W6 Hammersmith exhibition

Creating a central, social hub in a town like Hammersmith may sound like an issue at the bottom of the priority list in today’s political climate. But as society’s feelings of disconnection and isolation have festered in the capital, it’s intensified the current discourse.

At Kindred, we’re trying to connect one another. Not only for our members inside the building but also on a bigger scale; to the inhabitants and people of West London and Hammersmith. We’ve done our best: curating events designed to bring people together; handing out free hot breakfast pots in Lyric Square (not surprisingly, very easy); and gifting Christmas cards to local businesses. A challenge we’ve given ourselves recently is “How do we encapsulate the likeness of hammersmith inside Kindred?” Luckily for us, we have a team behind the scenes at Kindred with vast and varying talents.

Erica and Valentino are prime examples of this, both extremely talented in all things photography and film. Together, they have managed to capture the aesthetic of Hammersmith, Shepherds Bush, and surrounding towns through the lens of their cameras. Shooting on film, they’ve curated a series of photographs, aptly titled W6. It’s a series of images which represents the unsung heroes, the architecture, and the community that has built Hammersmith.

The series of photographs, W6 is currently placed throughout the top floor of Kindred.

“A camera for me is a tool. Using film takes you away from the melancholy of sitting in front of a desk and it takes you to a place where you are appreciating the tangible stuff.”

When explaining why this picture was taken, Valentino admits an infatuation with shapes and geometry – specifically crosses. “I’m a bit obsessed with crosses. They’re everywhere. I took that shot because it transported me to somewhere else and gave me a feeling – It’s interesting to see something like a church behind bars. Obviously, they’re only railings, but it gives a unique perspective.”

“The main idea of this was the community in and around Hammersmith. So we wanted to photograph the people who create the community and aren’t ‘shouted about’ all the time. They have their own space, where they work or where they live.”

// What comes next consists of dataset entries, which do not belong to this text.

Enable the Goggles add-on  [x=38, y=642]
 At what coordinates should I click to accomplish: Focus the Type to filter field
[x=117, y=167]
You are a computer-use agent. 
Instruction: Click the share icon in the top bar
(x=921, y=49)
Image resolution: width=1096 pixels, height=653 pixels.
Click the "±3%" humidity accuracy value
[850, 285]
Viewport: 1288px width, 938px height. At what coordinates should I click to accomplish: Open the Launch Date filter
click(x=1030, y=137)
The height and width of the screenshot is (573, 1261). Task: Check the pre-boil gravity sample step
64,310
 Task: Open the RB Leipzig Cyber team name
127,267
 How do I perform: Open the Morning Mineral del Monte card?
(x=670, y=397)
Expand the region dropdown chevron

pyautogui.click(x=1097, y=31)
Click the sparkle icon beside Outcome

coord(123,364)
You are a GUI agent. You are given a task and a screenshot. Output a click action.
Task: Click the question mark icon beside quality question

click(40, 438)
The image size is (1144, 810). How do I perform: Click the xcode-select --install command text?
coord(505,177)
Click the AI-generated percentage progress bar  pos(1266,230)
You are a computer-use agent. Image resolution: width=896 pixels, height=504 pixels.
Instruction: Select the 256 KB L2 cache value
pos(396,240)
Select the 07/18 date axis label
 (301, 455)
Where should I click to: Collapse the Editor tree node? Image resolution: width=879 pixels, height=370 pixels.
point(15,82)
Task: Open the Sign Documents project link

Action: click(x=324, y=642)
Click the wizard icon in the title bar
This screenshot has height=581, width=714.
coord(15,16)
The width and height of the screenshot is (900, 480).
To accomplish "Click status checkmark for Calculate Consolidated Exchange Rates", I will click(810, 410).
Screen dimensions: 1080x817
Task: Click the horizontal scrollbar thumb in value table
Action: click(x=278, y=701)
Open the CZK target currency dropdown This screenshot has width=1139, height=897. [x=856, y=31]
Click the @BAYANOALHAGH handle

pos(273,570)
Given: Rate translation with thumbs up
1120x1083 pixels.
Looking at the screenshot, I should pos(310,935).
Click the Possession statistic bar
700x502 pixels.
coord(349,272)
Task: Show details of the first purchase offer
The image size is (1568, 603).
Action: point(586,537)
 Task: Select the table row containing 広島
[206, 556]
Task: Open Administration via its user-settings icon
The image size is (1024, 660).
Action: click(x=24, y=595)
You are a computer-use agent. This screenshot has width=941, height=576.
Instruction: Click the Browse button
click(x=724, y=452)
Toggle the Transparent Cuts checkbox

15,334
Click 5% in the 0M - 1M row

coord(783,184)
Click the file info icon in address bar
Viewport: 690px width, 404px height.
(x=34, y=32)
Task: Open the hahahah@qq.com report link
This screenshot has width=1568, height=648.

When explaining why one photograph was black and white, and the other was in full colour, Valentino explains his choice in keeping the focus on the textures and atmosphere of the picture. “This guy, he was actually just standing outside his shop with his tea. I got interested in the fruits and with his facial expressions. The way he was posing was interesting. I feel like he could talk without using words.”

Erica describes that the picture above is all about how things in urban spaces have to adapt.

“One tree is not straight. I think that it’s interesting to think that because the trees are in a city space they arent growing upwards like they usually would. The tree is almost adapting to the urban space it’s in.”

Val gives us some insight into how the photograph below became one of his favourites. “The guy walking into the shot, who was probably a security guard for the building, was walking from one to the other. I wasn’t actually intending to capture him walking there. If anything I would have liked him to land in the centre of the frame when I took the photo. I wanted to have the building surround him with him in the front and centre.”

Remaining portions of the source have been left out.